Estimating the Spectral Moments of the Kernel Integral Operator from Finite Sample Matrices
Chanwoo Chun, SueYeon Chung, Daniel D. Lee
TL;DR
The paper tackles the challenge of inferring the spectrum of the kernel integral operator from finitely sampled measurement matrices, where both inputs and features are limited, by introducing an unbiased, dynamic-programming–based estimator for spectral moments $m(n)=\mathrm{tr}T_k^n$. It shows how to construct unbiased moment estimates from cyclic products of matrix entries, derives a scalable DP algorithm with a provable variance bound, and demonstrates robustness to noise. The authors validate the method on RBF kernels, derive analytic spectra, and successfully reconstruct eigenvalues from moments; they also illustrate the approach's utility in analyzing neural feature representations during training.
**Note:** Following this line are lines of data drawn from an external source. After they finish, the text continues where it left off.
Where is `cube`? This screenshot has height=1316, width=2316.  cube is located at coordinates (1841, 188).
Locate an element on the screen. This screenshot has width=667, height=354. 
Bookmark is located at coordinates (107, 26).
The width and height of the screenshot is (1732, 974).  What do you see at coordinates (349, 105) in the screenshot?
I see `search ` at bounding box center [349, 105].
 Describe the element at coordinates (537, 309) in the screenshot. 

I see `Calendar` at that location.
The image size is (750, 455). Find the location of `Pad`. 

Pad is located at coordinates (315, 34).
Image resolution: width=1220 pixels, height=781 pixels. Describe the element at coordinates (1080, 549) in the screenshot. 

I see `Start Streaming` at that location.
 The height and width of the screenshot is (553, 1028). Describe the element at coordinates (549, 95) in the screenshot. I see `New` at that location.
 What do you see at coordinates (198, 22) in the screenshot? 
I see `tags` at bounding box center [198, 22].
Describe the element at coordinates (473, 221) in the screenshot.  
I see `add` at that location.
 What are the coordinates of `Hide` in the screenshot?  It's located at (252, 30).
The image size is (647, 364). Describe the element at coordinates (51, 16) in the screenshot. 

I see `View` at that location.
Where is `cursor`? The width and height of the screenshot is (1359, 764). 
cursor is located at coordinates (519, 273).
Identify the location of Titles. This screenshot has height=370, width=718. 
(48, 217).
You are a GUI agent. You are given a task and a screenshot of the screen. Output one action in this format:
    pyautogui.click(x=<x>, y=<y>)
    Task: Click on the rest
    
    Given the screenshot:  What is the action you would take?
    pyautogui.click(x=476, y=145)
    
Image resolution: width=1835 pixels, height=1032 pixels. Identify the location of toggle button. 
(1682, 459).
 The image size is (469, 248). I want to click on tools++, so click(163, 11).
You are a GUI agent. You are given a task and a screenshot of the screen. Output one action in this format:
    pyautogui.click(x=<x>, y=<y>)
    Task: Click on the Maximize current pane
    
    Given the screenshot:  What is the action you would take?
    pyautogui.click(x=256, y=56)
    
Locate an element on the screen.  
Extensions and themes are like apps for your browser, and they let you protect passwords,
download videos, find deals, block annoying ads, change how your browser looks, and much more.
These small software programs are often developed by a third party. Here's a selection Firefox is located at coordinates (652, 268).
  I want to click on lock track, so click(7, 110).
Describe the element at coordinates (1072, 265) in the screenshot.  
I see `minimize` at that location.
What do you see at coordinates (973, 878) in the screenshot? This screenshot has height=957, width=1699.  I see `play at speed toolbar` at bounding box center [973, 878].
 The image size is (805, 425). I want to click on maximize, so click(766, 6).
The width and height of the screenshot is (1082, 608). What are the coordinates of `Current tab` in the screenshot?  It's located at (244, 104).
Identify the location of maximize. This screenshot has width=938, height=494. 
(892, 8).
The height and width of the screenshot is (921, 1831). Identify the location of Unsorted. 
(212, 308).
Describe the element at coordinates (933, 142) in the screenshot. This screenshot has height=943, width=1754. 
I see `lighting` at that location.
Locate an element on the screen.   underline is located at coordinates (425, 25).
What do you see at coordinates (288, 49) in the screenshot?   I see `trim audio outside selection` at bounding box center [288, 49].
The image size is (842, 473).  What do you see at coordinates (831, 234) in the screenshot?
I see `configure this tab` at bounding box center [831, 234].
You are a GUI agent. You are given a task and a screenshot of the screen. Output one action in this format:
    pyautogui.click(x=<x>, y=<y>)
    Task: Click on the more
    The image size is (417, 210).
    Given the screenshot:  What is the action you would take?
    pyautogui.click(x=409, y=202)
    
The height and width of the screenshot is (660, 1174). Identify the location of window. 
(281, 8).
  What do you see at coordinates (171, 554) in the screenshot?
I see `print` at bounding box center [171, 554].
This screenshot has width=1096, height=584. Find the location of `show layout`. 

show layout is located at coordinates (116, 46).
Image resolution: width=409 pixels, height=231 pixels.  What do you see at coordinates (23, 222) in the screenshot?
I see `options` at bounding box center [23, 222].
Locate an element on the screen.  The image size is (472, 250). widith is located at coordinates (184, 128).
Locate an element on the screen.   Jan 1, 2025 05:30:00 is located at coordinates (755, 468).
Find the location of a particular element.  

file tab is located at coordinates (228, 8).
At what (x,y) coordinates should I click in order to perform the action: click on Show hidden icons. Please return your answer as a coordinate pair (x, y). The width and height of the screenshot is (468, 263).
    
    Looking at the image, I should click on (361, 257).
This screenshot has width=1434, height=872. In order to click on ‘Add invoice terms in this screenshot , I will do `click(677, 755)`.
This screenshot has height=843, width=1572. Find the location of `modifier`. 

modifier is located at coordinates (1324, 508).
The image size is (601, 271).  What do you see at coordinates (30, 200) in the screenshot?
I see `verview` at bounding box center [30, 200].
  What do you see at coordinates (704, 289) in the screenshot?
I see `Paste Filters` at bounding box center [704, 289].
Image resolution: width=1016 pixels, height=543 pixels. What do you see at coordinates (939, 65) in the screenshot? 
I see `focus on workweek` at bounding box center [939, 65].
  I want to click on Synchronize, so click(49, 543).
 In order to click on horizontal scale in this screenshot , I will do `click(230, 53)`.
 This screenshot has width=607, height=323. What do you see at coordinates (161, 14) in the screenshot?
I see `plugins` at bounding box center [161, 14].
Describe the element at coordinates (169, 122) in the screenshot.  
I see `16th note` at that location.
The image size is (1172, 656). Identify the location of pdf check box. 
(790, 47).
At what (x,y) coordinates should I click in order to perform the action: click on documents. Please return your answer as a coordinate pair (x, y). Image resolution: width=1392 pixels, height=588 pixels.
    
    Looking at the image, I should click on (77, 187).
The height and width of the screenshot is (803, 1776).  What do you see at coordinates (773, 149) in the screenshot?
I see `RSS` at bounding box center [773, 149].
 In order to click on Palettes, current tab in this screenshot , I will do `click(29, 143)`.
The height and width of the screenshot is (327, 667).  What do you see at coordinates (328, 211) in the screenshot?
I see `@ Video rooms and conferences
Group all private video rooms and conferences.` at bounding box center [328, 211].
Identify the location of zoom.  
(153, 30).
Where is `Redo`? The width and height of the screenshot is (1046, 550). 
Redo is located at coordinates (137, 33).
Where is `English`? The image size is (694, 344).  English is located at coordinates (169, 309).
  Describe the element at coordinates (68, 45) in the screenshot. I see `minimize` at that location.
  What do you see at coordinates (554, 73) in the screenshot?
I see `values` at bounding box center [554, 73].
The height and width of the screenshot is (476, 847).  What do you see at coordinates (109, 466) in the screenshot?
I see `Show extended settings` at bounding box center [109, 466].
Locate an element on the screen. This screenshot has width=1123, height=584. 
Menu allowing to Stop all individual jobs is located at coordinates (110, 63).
This unbiased moment-based framework enables more accurate geometric and learning-dynamics insights for kernel methods and wide neural networks, with practical implications for kernel approximation and spectral analysis in large-scale models.
Abstract
Analyzing the structure of sampled features from an input data distribution is challenging when constrained by limited measurements in both the number of inputs and features. Traditional approaches often rely on the eigenvalue spectrum of the sample covariance matrix derived from finite measurement matrices; however, these spectra are sensitive to the size of the measurement matrix, leading to biased insights. In this paper, we introduce a novel algorithm that provides unbiased estimates of the spectral moments of the kernel integral operator in the limit of infinite inputs and features from finitely sampled measurement matrices. Our method, based on dynamic programming, is efficient and capable of estimating the moments of the operator spectrum. We demonstrate the accuracy of our estimator on radial basis function (RBF) kernels, highlighting its consistency with the theoretical spectra. Furthermore, we showcase the practical utility and robustness of our method in understanding the geometry of learned representations in neural networks.